The author quotes one source as saying, "This was an original type of criminality that was typically Barcelonese. The anarchist robbers of Barcelona are nothing less than the Catalan equivalents of Al Capone...Today it is the fashion among all thieves, pickpockets and swindlers to pass themselves off as anarchists."

"Anarchism and The City" was published by AK Press, an anarchist imprint, and Ealham, while maintaining a balanced tone throughout, is okay with the idea that, at some point, a people being exploited have the right, are obligated by the dictates of survival, to kill the guy who is killing them.

It's a chicken-or-the-egg quandary.

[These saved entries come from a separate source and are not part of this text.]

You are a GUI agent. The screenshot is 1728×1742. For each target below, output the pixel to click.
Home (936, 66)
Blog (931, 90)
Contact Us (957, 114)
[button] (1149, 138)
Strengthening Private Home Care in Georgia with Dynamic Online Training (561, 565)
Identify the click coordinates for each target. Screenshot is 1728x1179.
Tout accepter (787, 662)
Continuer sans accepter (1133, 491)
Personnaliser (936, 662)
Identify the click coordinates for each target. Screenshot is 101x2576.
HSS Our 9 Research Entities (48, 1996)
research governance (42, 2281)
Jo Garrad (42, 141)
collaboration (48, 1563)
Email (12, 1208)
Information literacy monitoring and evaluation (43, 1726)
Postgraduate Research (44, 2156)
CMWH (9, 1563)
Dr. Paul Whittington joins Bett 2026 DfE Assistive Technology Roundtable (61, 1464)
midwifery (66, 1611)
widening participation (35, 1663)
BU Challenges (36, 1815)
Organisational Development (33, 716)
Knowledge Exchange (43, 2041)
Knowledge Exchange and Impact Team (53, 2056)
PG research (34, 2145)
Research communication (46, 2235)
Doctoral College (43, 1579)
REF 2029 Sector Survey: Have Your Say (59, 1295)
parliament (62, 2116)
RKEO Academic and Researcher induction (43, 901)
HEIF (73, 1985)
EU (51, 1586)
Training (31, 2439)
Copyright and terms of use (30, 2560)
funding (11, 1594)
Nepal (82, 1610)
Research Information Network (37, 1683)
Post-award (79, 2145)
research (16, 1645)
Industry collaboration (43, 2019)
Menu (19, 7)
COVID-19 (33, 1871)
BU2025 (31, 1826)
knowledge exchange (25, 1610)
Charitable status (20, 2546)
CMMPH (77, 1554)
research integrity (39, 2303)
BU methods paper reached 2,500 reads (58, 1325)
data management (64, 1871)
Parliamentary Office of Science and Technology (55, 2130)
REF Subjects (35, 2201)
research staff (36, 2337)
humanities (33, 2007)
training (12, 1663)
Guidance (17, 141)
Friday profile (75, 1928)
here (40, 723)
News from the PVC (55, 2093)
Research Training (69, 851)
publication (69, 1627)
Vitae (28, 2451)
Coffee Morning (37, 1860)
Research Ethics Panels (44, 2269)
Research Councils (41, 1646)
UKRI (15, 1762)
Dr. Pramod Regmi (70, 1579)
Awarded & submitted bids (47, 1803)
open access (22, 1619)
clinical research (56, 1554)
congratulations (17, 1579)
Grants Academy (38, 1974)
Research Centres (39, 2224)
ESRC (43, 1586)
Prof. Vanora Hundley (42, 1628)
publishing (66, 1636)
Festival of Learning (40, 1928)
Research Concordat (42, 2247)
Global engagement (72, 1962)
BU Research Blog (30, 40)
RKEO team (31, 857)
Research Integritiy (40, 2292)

For Ealham, the question of whether the anarchists and their constituency had any choice in the matter of violence is worthy of a deeper consideration.

In his examination of how the loosely structured union federation interacted with the working class barris, the relation to and impact of the Federacion Anarquista de Iberia (FAI) upon the CNT, and how shadowy associate groups used the gun to "appropriate" banks and erase political enemies, Ealham's efforts are first-class.

It's fascinating stuff that renders Spanish anarchism more understandable, if not completely dispelling the notion the rank-and-filers were a little nutty, or appear so thanks to their disparate ideas for reorganizing society.

Noting that the anarchist revolution was the first of its kind in the automotive era, the author observes how workers were seized by an "irrationality" after appropriating the cars of the merchant and capital classes.

"But revolutionary motoring possessed its own logic," Ealham writes. "In the first instance, the destruction of cars reflected a desire to usher in a new set of spatial relations as well as resistance to the attempts by the local and central Republican authorities to impose a new urban order of controlled consumption, consisting of new rules of circulation and traffic lights designed to improve the flow of capital and goods."

Or not.

Rather than ushering in new spatial relations the armed workers may have just been having a crazy time in cars. It happens, you know.

He observes that, "On the day after the birth of the Republic, as a gesture of solidarity, the Barcelona CNT declared a general strike that affected all branches of industry apart from the essential food and transport services."

The Republic/Spanish Civil War epoch is akin to a family fight and the multi-sided affair can tug at one's loyalties depending upon which side's version is being aired.

Read the well-written diaries of Republican leader Miguel Azana and savor the portrait of a rational, intelligent and literate man burdened with allies and governing copartners bent on overthrowing the enterprise he's been elected to lead.

It's hard to imagine Azana viewing the general strike as a gesture in solidarity.

While sympathetic, Ealham is not so blind as to ignore the fact that, as anarchists and their allies launched a revolution in red Asturias they hoped would throughout the Iberian peninsula, "Francisco Ascaso, 'Nosotros' member [an anarchist affinity group] and secretary of the Catalan CRT, issued a call to the Barcelona proletariat to return to work from a radio station controlled by the Spanish army."

My revolution, not yours, you see.

The anarchists thrived for a season as the CNT, FAI and related groupings were wonderful at forging a cohesive culture and strategy for the beleaguered barris residents. But Ealham lifts the lid on the corner committee meeting and details the inner-workings, the feuds, and fault lines that hampered the movement.

Ealham spends less time on the CNT's temporary reign over the streets of Barcelona after fascist generals rose up to destroy the Republic. And he does well in eschewing too detailed a rendering of those events, because that is much-tilled terrain.

The real triumph of "Anarchism and The City" is its fulfilling the title's pledge. Showing how a metropolis's geographical configuration, industrial bent, and raw social arrangements made a bed comfortable enough for some very unique individuals to sleep in.